期刊名称:Proceedings of the National Academy of Sciences
印刷版ISSN:0027-8424
电子版ISSN:1091-6490
出版年度:2004
卷号:101
期号:39
页码:14198-14203
DOI:10.1073/pnas.0406138101
语种:English
出版社:The National Academy of Sciences of the United States of America
摘要:BCL6, a gene on chromosome 3, band q27, encodes a zinc finger transcriptional repressor that is needed for germinal center formation and has been implicated in the pathogenesis of some human lymphomas when it is mutated or involved in chromosomal rearrangements. To explore further the mechanisms of action of BCL6 in lymphomagenesis, we developed a transgenic mouse model mimicking a common translocation, the t(3, 14)(q27;q32), in human lymphomas. The transgenic mice develop normally and express the transgenic BCL6 protein constitutively in lymphocytes. A small fraction of the animals develop B and T cell lymphomas after a long latency period, but the incidence is dramatically enhanced following administration of N-ethyl-N-nitrosourea, a carcinogen that induces DNA mutations.
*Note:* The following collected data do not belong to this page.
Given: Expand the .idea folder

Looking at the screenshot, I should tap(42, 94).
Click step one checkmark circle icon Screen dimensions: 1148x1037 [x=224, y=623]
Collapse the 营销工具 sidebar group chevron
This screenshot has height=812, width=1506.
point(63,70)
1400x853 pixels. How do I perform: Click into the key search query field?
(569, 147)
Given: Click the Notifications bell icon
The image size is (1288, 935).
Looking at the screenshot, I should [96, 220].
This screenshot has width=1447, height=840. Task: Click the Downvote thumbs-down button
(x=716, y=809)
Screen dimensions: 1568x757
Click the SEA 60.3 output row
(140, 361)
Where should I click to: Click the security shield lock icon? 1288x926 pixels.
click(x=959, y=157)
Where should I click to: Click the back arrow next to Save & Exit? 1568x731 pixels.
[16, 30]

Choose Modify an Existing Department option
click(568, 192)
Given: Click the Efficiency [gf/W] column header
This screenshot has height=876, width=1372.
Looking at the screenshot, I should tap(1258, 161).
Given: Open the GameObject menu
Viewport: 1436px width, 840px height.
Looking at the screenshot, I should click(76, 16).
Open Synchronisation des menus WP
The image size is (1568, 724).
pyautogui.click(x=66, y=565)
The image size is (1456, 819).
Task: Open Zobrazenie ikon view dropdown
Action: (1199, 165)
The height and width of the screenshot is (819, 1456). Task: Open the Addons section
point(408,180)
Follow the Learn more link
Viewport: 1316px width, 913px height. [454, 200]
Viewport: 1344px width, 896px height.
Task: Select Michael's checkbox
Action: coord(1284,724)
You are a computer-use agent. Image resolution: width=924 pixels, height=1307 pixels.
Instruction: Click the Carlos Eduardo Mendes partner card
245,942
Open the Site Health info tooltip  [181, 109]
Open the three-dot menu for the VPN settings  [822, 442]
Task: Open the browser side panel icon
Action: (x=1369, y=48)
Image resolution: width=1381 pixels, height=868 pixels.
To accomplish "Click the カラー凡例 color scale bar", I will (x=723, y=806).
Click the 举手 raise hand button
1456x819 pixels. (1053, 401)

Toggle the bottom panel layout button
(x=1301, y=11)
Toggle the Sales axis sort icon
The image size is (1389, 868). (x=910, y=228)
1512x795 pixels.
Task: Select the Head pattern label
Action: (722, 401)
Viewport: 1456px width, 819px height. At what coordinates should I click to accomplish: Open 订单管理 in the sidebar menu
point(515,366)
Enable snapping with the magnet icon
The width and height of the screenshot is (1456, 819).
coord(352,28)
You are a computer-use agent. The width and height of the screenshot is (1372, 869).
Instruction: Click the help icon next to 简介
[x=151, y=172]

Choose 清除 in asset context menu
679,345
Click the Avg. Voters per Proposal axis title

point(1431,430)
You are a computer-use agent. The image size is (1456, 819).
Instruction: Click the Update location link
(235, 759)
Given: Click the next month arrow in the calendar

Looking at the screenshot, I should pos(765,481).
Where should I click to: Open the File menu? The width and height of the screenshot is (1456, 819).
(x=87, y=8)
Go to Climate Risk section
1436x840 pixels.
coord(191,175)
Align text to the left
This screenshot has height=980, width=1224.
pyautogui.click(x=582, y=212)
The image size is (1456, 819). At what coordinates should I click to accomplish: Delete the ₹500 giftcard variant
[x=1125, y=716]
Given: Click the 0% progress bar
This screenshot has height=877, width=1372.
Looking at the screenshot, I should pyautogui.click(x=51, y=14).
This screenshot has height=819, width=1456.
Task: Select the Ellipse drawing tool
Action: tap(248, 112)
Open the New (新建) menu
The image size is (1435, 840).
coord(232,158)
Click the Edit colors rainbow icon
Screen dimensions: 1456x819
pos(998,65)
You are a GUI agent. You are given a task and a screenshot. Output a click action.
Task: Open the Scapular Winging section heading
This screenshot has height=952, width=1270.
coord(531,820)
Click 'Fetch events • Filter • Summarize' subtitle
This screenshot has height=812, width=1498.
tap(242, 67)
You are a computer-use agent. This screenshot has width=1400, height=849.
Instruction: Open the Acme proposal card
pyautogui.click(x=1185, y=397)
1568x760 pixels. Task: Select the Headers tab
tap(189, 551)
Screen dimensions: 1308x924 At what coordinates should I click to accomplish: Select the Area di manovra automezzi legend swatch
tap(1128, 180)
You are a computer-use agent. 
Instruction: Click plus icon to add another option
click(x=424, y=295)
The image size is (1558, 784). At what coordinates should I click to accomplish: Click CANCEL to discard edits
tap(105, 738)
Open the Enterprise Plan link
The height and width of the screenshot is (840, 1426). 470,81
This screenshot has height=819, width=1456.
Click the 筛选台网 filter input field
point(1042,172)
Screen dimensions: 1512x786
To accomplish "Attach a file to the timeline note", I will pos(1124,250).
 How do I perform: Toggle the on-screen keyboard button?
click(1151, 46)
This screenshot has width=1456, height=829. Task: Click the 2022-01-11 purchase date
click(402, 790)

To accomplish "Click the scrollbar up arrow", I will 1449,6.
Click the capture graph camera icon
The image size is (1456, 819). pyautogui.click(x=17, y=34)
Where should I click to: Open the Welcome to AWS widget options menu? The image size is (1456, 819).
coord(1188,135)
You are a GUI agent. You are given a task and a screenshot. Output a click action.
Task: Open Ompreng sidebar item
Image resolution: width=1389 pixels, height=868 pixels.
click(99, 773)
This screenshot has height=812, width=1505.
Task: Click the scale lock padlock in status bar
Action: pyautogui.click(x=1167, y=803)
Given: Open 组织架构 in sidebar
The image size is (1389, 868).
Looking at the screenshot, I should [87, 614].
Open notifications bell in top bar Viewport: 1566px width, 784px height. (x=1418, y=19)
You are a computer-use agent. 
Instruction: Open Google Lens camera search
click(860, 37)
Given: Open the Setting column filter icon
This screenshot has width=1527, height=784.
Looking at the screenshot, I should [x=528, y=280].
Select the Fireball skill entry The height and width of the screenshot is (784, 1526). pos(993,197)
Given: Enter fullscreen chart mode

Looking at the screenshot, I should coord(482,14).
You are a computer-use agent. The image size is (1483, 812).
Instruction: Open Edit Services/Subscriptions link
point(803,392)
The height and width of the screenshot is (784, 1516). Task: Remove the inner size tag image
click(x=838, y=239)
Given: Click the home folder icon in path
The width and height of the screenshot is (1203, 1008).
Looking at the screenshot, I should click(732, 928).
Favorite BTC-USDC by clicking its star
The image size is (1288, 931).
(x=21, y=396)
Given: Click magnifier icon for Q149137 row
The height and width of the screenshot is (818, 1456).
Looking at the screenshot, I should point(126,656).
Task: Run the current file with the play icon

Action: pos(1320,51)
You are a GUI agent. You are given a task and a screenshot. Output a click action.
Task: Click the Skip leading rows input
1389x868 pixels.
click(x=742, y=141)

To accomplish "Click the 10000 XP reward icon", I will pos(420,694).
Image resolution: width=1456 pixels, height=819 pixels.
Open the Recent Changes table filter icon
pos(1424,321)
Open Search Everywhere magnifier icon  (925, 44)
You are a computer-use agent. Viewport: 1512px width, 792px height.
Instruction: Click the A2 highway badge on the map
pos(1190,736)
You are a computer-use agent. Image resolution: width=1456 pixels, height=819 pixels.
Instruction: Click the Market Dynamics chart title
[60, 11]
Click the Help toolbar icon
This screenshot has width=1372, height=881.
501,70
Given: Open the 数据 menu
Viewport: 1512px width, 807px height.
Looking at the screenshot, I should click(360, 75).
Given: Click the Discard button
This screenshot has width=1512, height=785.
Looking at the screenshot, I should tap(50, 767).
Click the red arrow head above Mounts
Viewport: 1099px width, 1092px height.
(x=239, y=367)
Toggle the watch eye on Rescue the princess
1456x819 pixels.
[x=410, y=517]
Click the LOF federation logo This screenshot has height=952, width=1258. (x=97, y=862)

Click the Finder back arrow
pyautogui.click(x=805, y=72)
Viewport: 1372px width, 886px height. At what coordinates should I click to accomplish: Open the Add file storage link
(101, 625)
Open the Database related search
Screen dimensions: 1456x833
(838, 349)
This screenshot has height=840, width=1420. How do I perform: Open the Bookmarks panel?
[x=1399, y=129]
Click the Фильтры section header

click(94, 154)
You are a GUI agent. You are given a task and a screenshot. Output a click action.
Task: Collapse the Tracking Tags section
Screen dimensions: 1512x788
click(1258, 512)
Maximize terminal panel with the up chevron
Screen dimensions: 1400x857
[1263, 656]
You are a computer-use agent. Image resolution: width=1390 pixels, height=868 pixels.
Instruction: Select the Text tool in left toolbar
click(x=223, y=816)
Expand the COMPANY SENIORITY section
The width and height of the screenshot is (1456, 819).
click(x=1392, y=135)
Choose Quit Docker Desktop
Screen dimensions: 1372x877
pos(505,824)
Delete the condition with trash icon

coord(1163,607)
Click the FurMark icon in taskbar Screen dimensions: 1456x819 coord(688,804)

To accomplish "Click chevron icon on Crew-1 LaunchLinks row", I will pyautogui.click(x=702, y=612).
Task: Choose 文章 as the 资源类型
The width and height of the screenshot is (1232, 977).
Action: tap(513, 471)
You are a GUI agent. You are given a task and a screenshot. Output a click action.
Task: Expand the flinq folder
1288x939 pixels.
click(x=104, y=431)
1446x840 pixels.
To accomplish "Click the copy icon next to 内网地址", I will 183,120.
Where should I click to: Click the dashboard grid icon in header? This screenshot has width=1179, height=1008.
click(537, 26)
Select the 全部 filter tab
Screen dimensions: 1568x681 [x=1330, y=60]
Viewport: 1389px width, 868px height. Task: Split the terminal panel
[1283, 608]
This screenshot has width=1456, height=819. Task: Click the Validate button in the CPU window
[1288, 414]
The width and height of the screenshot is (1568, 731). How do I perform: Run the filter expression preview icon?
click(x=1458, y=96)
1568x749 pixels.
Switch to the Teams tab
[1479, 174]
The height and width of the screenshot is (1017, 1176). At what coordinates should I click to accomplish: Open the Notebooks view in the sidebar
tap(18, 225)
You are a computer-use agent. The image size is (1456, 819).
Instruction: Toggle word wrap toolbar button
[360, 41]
The N-ethyl-N-nitrosourea-induced lymphomas spread widely, were exclusively T cell, expressed the BCL6 protein, and occurred only in the transgenic mice. Because BCL6 expression has been reported in a number of T cell tumors as well as in the more commonly occurring B cell lymphomas in humans, our transgenic mice provide a model for the study of human lymphomas.